The child with NF1 or NF2, as a result of a new mutation, does have the 50-50 chance of passing the NF1 or NF2 gene on to his or her children. Unaffected parents who have a child born with NF1 or NF2 because of a spontaneous mutation do not have a 50-50 risk in future pregnancies. Their chance for another child with NF1 is about the same as that of any couple in the general population, that is, one chance in 7,000. One additional birth in every 7,000 results in a child who has inherited NF1 from a parent with the disorder. Thus, a total of 2 children in 7,000 or 1 in 3,500 are born with NF1.
NF has been classified into three distinct types; NF1, NF2 and Schwannomatosis. They are caused by different genes, located on different chromosomes.
♦NF1 is not a rare disorder, it is the most common neurological disorder caused by a single gene.
♦NF1 is the more common form of NF, occurring in 1:3,000 births throughout the world.
♦NF2 is a rarer type, occurring in 1:25,000 people worldwide.
♦While today there is no consensus, studies indicate that Schwannomatosis occurs in 1:40,000 people, similar to NF2.
♦The Neurofibromatoses are genetically-determined disorders which affect more than 100,000 Americans; this makes NF more prevalent than Cystic Fibrosis, hereditary Muscular Dystrophy, Huntington's Disease and Tay Sachs combined.
♦All forms of NF are autosomal dominant genetic disorders which can be inherited from a parent who has NF or may be the result of a new or "spontaneous mutation" (change) in the sperm or egg cell.
♦Each child of an affected parent has a 50% chance of inheriting the gene and developing NF. The type of NF inherited by the child is always the same as that of the affected parent, although the severity of the manifestations may differ from person to person within a family.

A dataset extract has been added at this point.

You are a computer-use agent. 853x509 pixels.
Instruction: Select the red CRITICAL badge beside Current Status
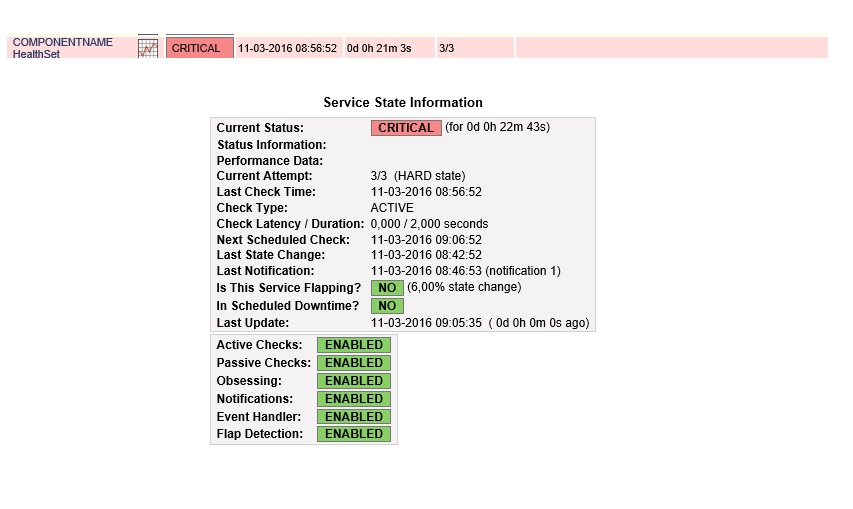pyautogui.click(x=405, y=128)
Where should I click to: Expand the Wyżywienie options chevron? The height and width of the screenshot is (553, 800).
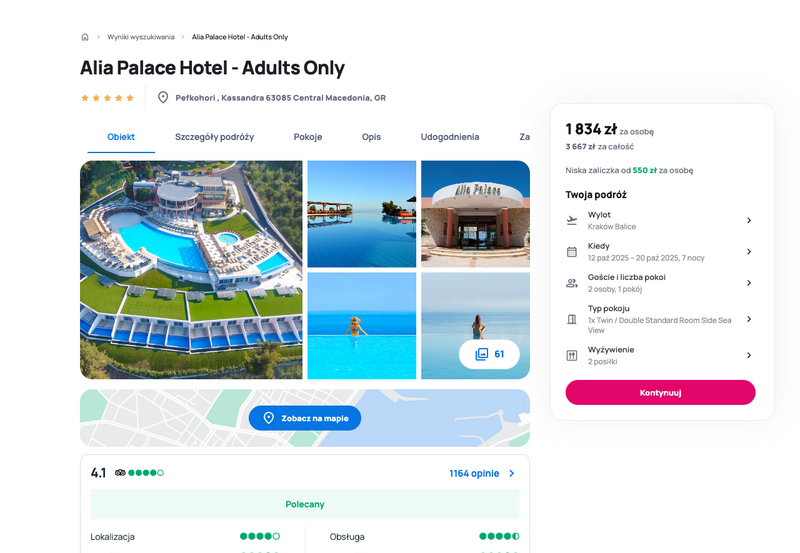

♦NF is worldwide in distribution and affects both sexes equally and has no particular racial, geographic or ethnic distribution. Therefore, NF can appear in any family.
♦Although most cases of NF1 are mild to moderate, NF1 can lead to disfigurement; blindness; skeletal abnormalities; dermal, brain and spinal tumors; loss of limbs; malignancies; and learning disabilities.
♦NF1 also has a connection to developmental problems, especially learning disabilities, which are five times more common in the NF1 population than in the general population.
♦The distinguishing feature of NF2 is tumors that grow on the eighth cranial nerve in both ears, commonly causing deafness and severe balance problems.
♦NF2 brings on increased risk of other types of nervous system tumors as well.
♦NF2 can also cause severe vision problems, including cataracts, retinal abnormalities and orbital tumors.
♦Accordingly, NF research may benefit an additional 100 million Americans (i.e. 65 million with cancer and 35 million with learning disabilities).
♦NF is not the "Elephant Man's Disease," although it was at one time believed to be. Scientists now believe that John Merrick, the so-called "Elephant Man," had Proteus Syndrome, an entirely different disorder.
♦NF research began eighteen years ago by the Children's Tumor Foundation, has been enormously productive ever since.